Every line of the material that holds "computer" should be counted; give the number and nothing more.

━━━━━ RECORDS TO PROCESS

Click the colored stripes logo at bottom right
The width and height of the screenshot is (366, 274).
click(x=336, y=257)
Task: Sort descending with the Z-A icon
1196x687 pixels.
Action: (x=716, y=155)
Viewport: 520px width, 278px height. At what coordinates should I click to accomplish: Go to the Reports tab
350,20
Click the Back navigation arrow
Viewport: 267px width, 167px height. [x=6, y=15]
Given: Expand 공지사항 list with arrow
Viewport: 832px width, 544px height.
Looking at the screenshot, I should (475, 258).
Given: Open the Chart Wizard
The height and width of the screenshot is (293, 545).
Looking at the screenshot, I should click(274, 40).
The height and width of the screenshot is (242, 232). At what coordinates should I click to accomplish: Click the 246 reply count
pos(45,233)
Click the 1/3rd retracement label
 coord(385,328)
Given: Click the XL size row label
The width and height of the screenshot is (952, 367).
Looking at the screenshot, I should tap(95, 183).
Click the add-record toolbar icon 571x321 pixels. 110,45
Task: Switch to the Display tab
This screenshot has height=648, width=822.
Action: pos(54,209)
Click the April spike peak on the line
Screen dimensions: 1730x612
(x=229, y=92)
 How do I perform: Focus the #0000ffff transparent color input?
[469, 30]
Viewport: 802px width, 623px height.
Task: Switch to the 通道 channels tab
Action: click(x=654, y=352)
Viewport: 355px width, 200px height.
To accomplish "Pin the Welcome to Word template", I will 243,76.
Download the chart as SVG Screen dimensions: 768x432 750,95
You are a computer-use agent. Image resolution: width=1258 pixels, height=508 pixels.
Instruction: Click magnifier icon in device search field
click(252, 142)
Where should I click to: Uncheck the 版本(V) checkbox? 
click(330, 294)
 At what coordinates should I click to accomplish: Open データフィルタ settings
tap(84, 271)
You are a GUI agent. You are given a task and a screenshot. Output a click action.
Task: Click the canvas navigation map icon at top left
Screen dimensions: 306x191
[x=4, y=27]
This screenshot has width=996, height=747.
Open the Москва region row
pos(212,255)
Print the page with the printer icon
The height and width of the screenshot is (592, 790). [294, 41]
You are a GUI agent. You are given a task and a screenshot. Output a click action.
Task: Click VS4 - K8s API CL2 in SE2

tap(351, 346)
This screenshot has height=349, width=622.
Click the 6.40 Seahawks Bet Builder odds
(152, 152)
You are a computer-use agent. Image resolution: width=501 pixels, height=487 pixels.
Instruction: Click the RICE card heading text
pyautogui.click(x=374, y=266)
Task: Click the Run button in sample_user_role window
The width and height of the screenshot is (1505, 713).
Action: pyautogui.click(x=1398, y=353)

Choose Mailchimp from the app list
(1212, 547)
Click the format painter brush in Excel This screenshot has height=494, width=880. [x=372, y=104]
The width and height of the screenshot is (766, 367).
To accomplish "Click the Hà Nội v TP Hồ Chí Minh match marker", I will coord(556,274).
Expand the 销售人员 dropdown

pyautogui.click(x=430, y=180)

━━━━━━━━━━

TASK SOLUTION:
2